Die Antworten sind übrigens verblüffend:
Die beiden Länder sind nicht verfeindet, sie haben sich gern, sie arbeiten zusammen, sie sind sogar Mitglieder des gleichen Wirtschaftsraumes, dieser Raum, der Mercosur, zu dem Brasilien, Argentinien, Bolivien, Uru- und Paraguay gehören, ist allerdings weit von einem zollschrankenfreien Gebiet wie Europa entfernt.

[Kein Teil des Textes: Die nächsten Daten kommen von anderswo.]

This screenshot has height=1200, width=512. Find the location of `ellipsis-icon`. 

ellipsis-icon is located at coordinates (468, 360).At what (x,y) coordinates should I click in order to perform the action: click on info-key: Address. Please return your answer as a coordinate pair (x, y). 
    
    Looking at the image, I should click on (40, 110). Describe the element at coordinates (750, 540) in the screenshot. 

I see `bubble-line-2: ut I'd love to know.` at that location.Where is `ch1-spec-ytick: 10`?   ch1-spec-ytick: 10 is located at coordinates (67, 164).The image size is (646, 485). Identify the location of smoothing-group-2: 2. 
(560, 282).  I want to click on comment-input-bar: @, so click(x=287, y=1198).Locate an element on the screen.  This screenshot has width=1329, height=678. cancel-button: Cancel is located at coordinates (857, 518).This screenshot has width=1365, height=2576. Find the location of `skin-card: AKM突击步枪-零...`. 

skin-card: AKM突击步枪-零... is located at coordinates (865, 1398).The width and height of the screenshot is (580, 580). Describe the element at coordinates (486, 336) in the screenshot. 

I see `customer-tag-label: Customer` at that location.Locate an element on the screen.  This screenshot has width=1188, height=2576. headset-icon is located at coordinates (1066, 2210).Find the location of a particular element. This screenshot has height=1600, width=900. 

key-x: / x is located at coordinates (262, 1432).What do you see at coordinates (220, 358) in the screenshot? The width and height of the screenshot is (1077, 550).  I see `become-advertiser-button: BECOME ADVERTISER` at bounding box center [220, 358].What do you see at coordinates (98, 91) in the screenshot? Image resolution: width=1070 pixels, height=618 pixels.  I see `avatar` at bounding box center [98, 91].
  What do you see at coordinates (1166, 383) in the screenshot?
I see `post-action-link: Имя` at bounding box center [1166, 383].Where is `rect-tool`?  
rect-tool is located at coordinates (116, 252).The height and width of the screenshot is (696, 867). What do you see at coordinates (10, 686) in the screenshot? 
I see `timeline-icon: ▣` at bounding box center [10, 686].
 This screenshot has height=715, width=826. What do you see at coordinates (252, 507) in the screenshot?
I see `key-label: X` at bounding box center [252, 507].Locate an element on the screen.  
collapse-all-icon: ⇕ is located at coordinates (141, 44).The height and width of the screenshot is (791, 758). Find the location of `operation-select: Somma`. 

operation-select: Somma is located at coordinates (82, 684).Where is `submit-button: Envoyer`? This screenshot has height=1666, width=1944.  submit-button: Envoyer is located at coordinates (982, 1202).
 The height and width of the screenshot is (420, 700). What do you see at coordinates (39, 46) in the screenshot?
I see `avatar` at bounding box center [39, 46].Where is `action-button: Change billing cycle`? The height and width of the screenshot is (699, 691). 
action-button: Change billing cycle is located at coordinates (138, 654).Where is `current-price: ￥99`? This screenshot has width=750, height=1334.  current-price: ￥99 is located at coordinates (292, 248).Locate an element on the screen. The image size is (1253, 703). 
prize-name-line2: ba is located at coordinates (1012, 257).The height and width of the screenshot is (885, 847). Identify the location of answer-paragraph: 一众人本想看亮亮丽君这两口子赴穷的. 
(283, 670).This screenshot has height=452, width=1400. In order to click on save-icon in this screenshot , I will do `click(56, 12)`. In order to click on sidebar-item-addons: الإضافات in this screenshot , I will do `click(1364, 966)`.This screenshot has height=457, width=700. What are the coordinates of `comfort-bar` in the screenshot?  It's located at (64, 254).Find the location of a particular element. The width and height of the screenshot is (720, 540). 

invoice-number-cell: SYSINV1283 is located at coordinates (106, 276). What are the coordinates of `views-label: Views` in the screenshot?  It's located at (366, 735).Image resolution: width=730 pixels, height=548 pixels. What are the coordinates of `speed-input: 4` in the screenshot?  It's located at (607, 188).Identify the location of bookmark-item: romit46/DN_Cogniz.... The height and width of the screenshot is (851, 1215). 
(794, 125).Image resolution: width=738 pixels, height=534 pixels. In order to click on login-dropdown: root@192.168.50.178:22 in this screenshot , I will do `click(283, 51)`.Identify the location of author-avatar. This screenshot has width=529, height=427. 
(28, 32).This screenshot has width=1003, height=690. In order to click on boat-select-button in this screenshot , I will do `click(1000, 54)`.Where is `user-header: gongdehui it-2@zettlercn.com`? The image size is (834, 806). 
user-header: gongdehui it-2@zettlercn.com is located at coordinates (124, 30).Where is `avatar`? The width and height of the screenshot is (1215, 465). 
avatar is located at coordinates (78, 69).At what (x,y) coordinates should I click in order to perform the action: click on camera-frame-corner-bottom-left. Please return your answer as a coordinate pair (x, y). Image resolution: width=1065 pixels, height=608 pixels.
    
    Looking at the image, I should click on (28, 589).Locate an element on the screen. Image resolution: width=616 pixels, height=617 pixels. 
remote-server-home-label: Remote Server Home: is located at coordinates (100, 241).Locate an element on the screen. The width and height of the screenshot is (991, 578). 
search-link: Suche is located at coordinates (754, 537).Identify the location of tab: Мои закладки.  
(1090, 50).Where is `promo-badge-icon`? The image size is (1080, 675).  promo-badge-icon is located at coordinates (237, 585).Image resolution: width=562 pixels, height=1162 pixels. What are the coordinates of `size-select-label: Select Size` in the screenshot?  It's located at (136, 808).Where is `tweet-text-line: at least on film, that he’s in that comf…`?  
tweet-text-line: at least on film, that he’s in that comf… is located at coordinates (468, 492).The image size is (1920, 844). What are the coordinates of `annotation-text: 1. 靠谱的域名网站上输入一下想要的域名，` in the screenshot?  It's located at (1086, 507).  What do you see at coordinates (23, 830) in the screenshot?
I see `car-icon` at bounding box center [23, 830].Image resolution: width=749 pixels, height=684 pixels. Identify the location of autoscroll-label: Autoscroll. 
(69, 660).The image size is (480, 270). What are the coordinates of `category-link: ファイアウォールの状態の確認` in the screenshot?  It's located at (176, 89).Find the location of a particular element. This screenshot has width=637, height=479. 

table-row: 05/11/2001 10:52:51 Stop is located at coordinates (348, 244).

Ja, andere Autos kamen schneller durch, es war das Alter unserer Leute, was scheints genaue Kontrolle nötig machte, wir hätten ja Kinderhändler sein können, die gekidnappte Jungs im anderen Land als Schornsteinfeger verkaufen – haben wir Schweizer ja Übung drin.

Ich habe den ersten der Südamerika-Posts mit der frechen Bemerkung begonnen, zu einer «richtigen» Reise gehörten Pass, Impfung, Geld wechseln und Flug.
Jetzt haben wir gelernt: Zu einer «richtigen» Reise gehörten Pass, Impfung, Geld wechseln, Flug und ein komplizierter, langer, langwieriger und langweiliger Grenzübertritt.
Und einen solchen hatten wir zwischen Brasilien und Uruguay.